The Tibetans crowded past, walking and walking around the temple. Below us, unseen through the trees, many dozens more were making a larger circumambulation, around the whole hill on which the temple, an adjoining monastery, and the Dalai Lama’s house across from them stand. In the midst of their chants, their collected hopes, I kept my eye on the praying monks, and especially this one charismatic character.

On this particular day, after two weeks or so of prayer, when I went to the temple at dawn I happened to see the monk I had been taken by, his weeks of chanting finished, standing outside the hall among the visitors. He was surprisingly ready to talk; his eyes lit up when he saw me and he gave me his business card, featuring his address in an affluent part of California, and made an urgent appeal for me to visit him and become his student. When he saw my glamorous Japanese companion, his eyes lit up even more. He gave her a business card, too, and then another, in case she lost one.
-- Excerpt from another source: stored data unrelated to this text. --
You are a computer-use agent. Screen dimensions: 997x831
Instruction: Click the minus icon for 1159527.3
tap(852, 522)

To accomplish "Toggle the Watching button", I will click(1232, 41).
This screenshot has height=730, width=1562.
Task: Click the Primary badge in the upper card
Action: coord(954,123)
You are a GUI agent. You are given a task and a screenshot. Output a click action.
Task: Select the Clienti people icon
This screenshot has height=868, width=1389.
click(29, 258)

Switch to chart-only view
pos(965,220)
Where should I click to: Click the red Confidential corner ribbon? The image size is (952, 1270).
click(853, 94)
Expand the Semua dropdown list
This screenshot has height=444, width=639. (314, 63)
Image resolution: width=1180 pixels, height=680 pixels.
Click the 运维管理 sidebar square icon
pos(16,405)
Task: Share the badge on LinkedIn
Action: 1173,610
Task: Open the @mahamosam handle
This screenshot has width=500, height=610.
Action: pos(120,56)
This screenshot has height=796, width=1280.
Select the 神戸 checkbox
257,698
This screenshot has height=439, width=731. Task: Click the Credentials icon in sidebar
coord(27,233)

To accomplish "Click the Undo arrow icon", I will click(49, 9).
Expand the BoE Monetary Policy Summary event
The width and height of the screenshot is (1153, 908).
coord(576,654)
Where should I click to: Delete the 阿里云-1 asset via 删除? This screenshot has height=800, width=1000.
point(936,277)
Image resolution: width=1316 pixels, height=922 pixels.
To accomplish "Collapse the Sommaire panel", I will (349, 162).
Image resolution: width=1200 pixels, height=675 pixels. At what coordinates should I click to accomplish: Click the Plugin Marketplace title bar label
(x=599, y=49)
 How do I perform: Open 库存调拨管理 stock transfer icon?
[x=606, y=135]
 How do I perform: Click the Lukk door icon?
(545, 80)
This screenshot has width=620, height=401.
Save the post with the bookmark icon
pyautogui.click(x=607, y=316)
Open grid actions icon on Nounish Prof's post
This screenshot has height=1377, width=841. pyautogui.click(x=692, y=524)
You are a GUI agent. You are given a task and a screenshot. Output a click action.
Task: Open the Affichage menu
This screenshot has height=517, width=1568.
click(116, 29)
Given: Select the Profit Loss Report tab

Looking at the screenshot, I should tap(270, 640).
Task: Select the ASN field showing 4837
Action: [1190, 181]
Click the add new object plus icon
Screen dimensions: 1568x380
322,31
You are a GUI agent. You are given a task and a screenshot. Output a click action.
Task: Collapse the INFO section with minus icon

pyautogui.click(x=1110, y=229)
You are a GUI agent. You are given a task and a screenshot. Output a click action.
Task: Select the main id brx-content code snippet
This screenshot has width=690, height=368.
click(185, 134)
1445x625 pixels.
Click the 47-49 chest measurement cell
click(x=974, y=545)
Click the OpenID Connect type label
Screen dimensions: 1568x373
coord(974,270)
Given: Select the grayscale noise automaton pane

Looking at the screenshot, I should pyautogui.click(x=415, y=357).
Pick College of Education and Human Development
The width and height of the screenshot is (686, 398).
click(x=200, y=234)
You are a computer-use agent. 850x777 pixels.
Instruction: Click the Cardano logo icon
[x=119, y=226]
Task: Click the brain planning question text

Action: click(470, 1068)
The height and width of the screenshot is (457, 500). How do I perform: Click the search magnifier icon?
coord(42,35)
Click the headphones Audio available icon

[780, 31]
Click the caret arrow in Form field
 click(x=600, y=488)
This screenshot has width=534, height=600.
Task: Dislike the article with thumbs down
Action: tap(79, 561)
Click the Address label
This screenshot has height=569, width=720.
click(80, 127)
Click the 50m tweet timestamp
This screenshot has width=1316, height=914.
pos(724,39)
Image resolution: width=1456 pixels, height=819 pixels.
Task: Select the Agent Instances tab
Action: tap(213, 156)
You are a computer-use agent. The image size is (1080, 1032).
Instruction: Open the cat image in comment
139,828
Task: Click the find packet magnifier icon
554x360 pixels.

He caught her eye and held it and told her how happy he would be if she visited him.

“We watched you every day,” I said, to try to take the conversation back to the temple around us, the prayers.

“I’ve been to New York many times,” he said.

He had some power, no doubt of it—a real magnetism, compounded by mystery and the glamour of his robes, his origins. Another young Japanese girl showed up, and he came close to her and pressed a business card (or two) on her. He’d been so much more appealing when I knew nothing at all about him and was free to project all my hopes, my accumulated fairy tales upon him.

A trivial incident, but less and less an untypical one. Here is the Tibetan conundrum in miniature, as Ngari Rinpoche always stressed. In the cafés of Dharamsala, young Tibetan boys with hair down to their waists and strong cheekbones—their smiles a glow of white, their eyes mysterious and soulful, able to tell palpitating stories of crossing the Himalayas to be near their leader, breaking into old nomad songs from Amdo when not making conversation in broken English—roam around like the packs of wild dogs, and few visitors are able to resist them. Many of the foreigners one sees in Dharamsala are, for whatever reason, female, and young, and unattached (drawn to the calm and graciousness of Tibetan culture after the grabby swarm of India, perhaps); these boys look like the exotic movie stars of their dreams, and have tragic stories to boot. The Indian shopkeepers stand amid their pyramids of biscuits and look on with envy, ill-disguised frustration, as Lhamo or Sangye takes a girl’s arm and draws a Tibetan mandala on her palm, or pulls out from his inside pocket a picture of the village he left behind him, in the Dalai Lama’s province.

This is one of the problems that weighs on the Dalai Lama and those around him, though it will fit no part of the Western story about him; in some ways, it is the second most urgent story in his life, after the story of the Tibetans in Tibet itself. These boys and thousands more who, like people in poor countries everywhere, long to come to the West, and will call upon all their wits and charm in order to make it happen, will use Tibet whenever it suits them, even if they are not Tibetan in knowledge (how could they be? The very use of the Tibetan language in schools is fading in Tibet). They have little motivation to hold on to the culture and history that made them, though every motivation to turn it to global advantage. They know how to play the fairy tale, over and over.